╭─ EXERCISE MATERIAL

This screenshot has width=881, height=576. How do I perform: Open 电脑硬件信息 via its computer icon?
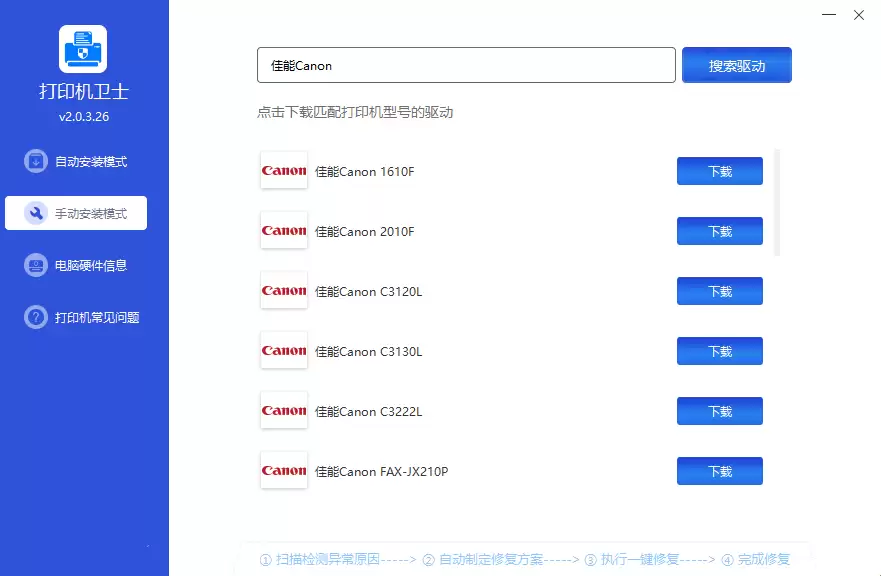(x=36, y=265)
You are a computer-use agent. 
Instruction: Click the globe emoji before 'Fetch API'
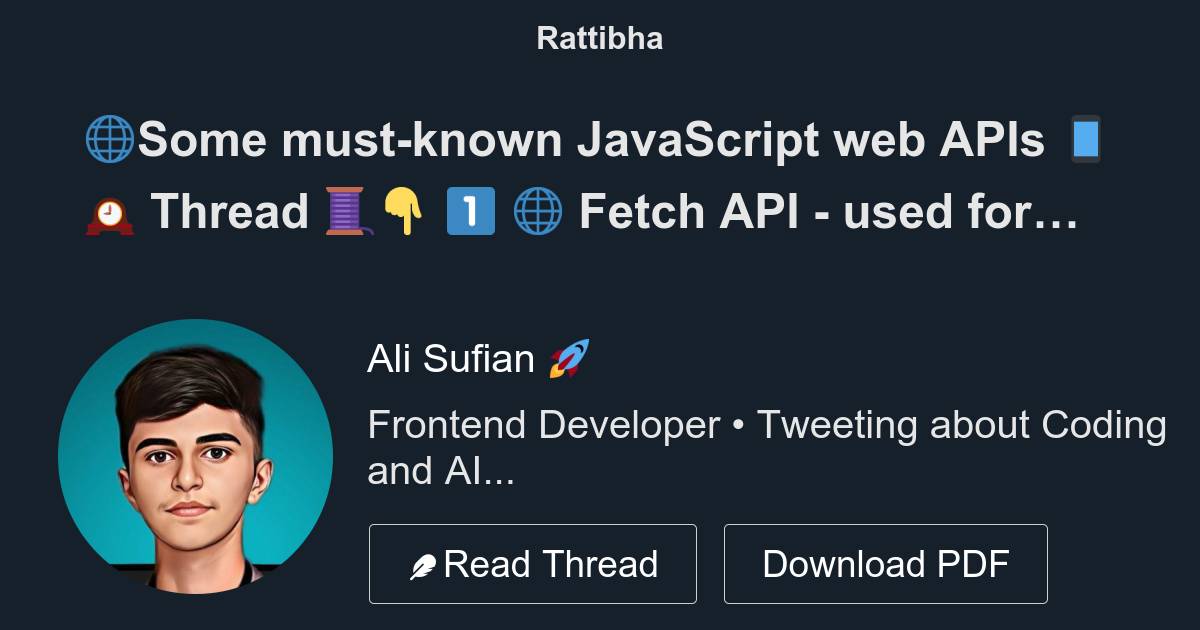537,211
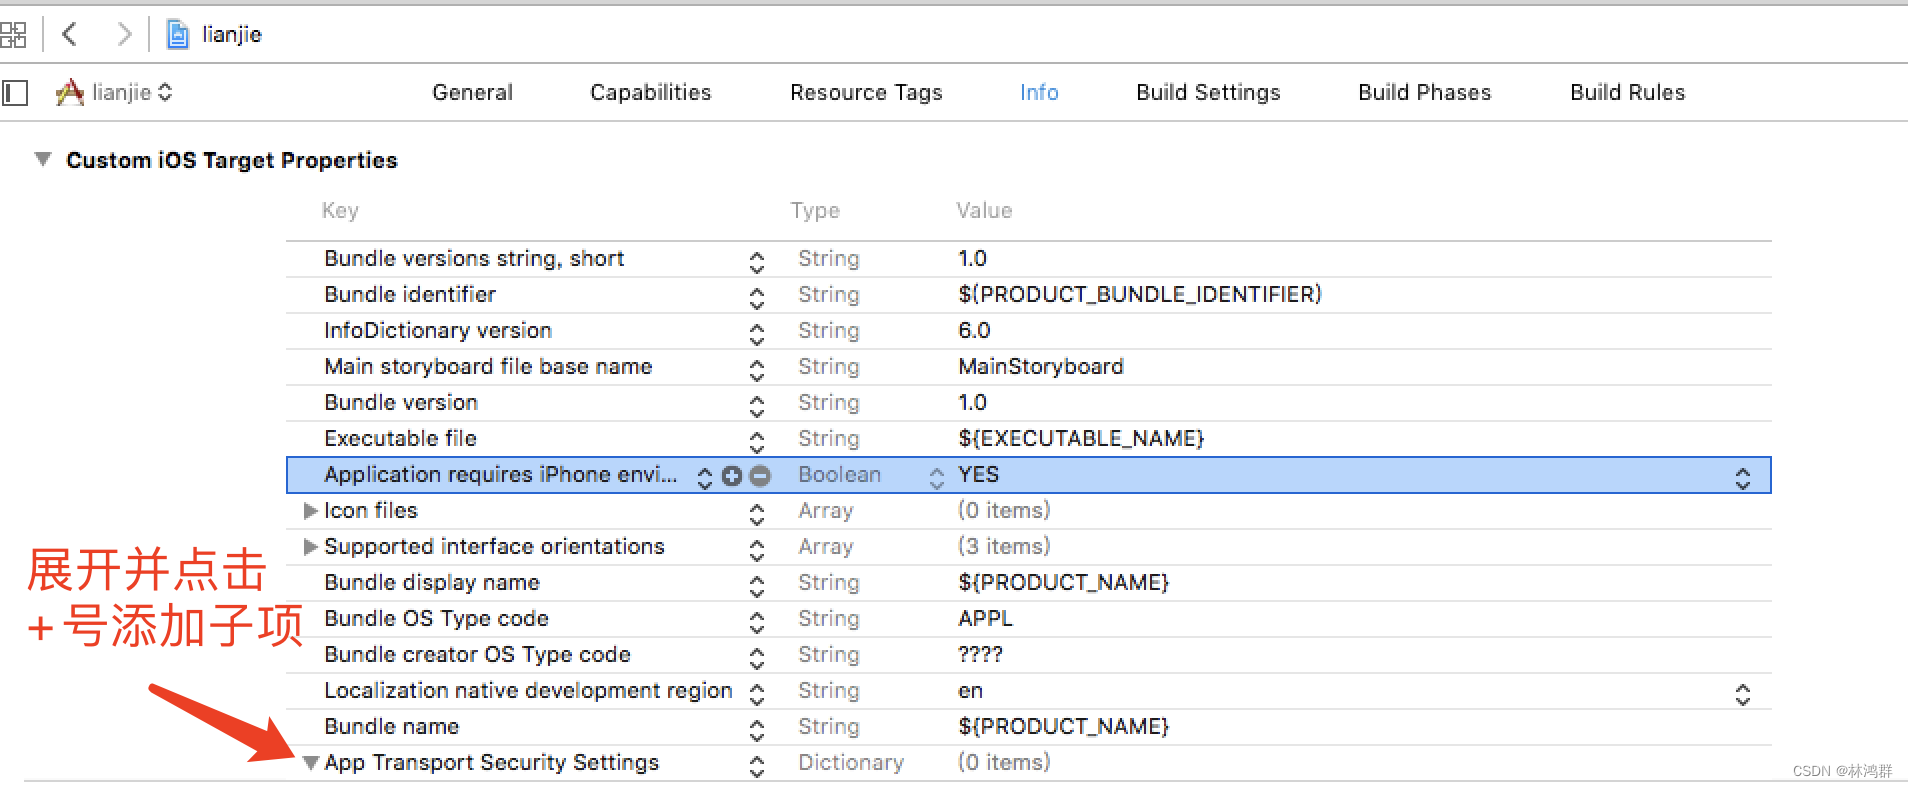Image resolution: width=1908 pixels, height=788 pixels.
Task: Go forward with the right chevron
Action: point(124,35)
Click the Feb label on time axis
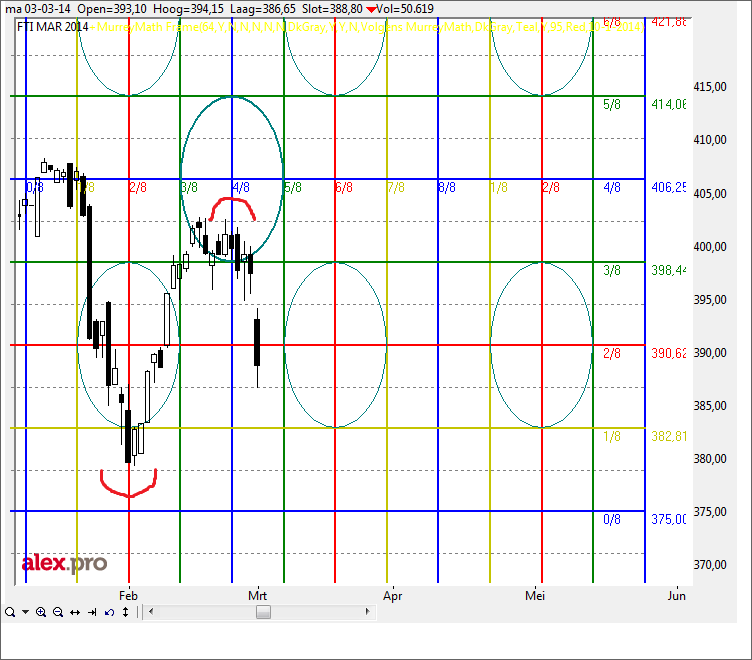 coord(129,594)
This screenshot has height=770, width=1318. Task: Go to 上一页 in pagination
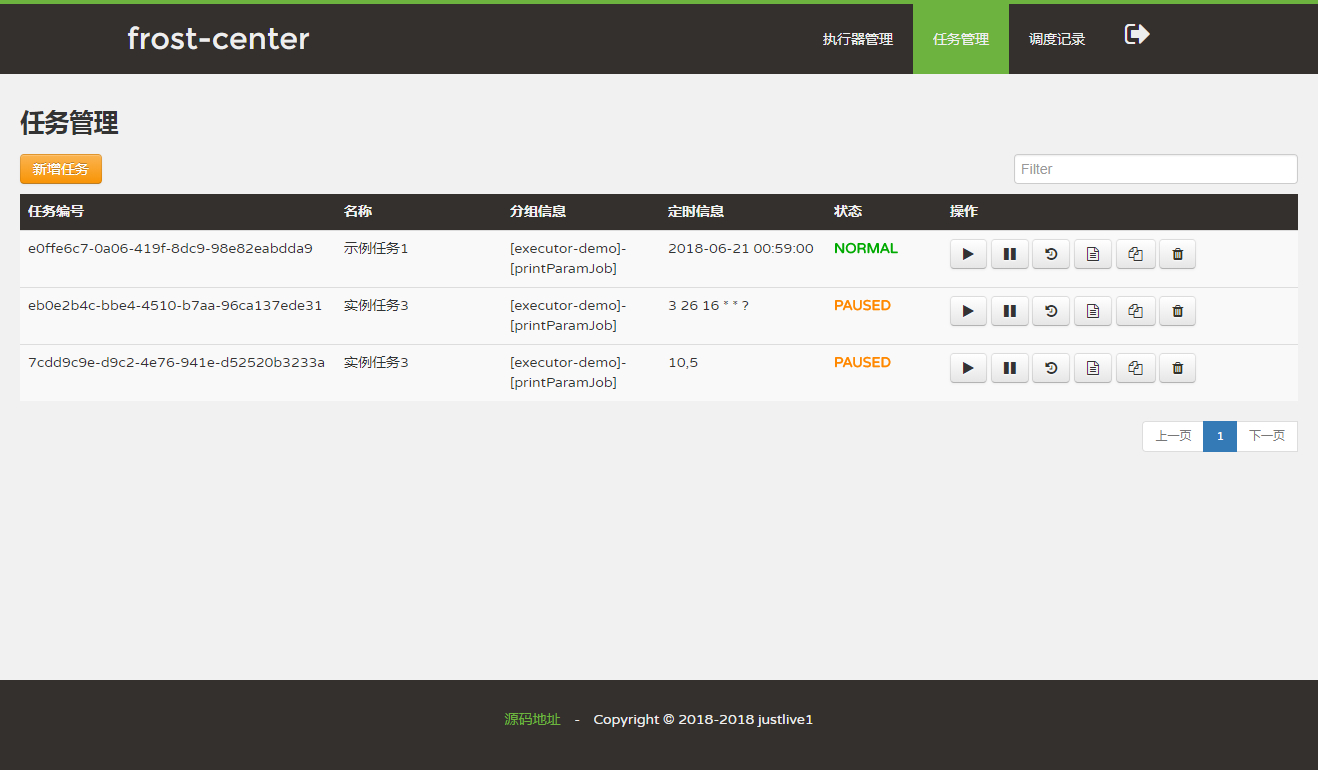1173,436
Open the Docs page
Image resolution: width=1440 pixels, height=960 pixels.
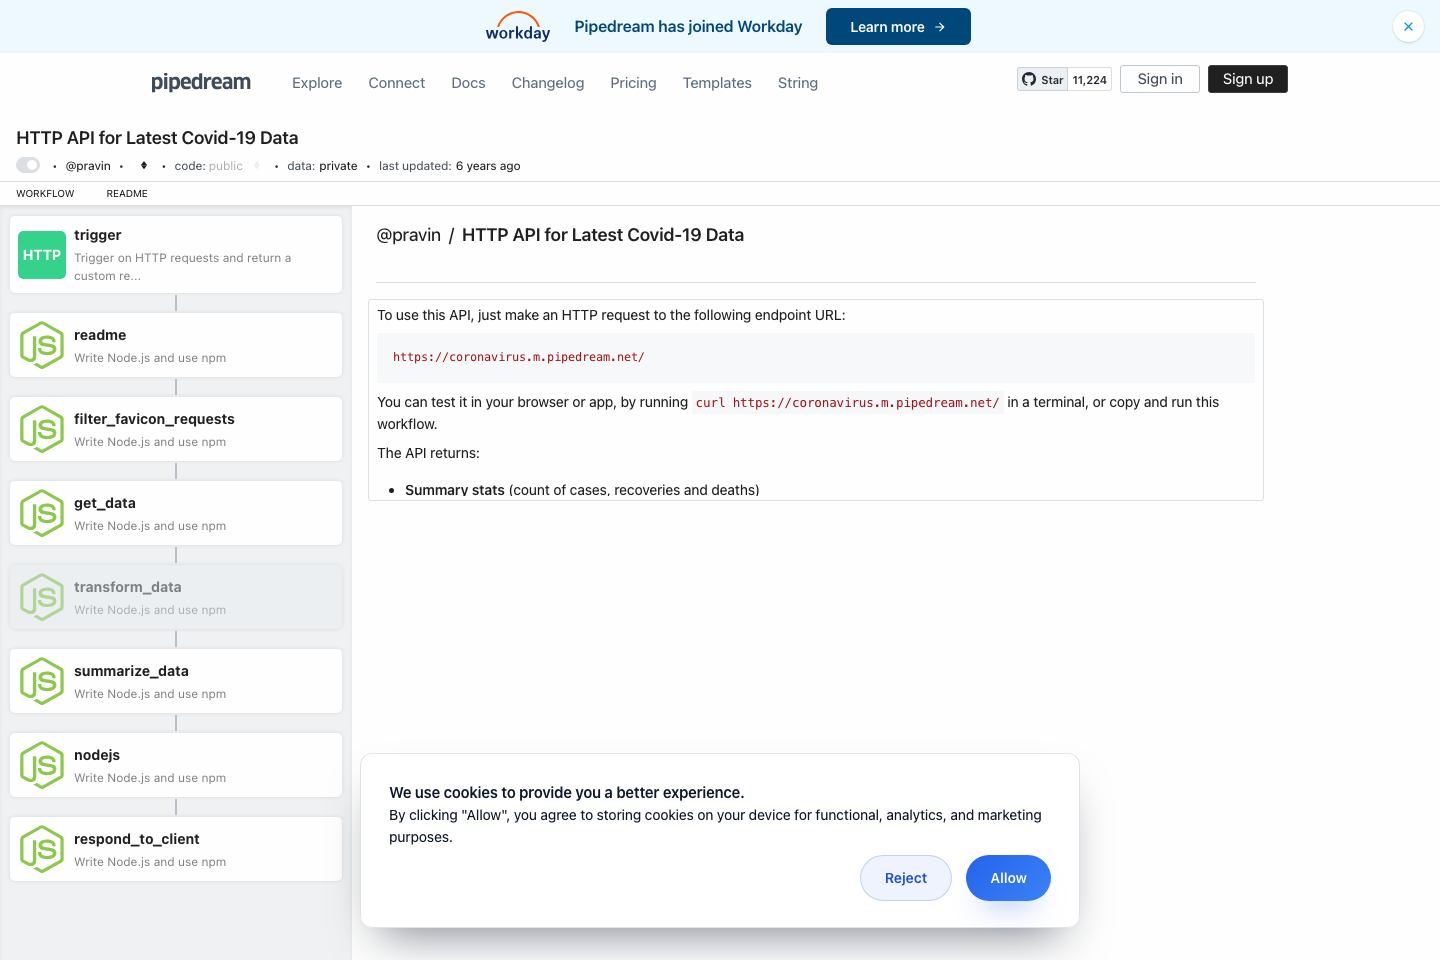468,83
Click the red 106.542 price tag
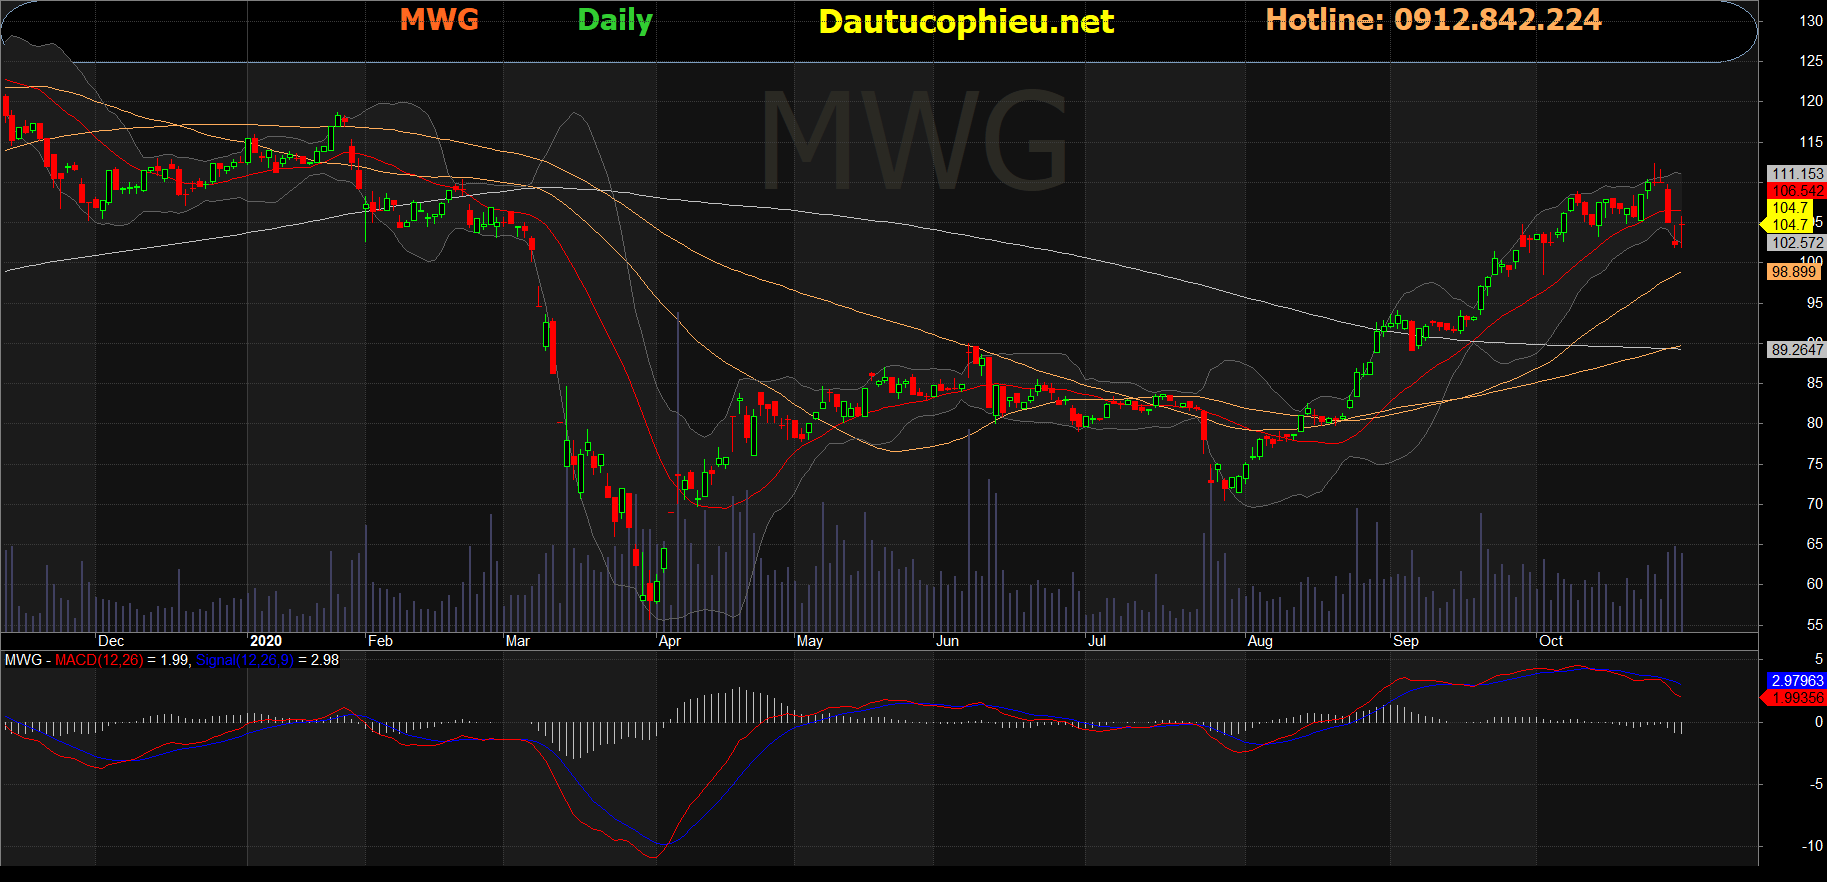 tap(1797, 191)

╰─

#### PROBLEM TO WORK ON:
Output precisely the lines in the material above from the line containing "This screenshot has height=770, width=1318." through its last line, and omit pictures.

#### SOLUTION FOR THIS PROBLEM:
This screenshot has height=770, width=1318. Task: Go to 上一页 in pagination
1173,436
Open the Docs page
Image resolution: width=1440 pixels, height=960 pixels.
468,83
Click the red 106.542 price tag
 tap(1797, 191)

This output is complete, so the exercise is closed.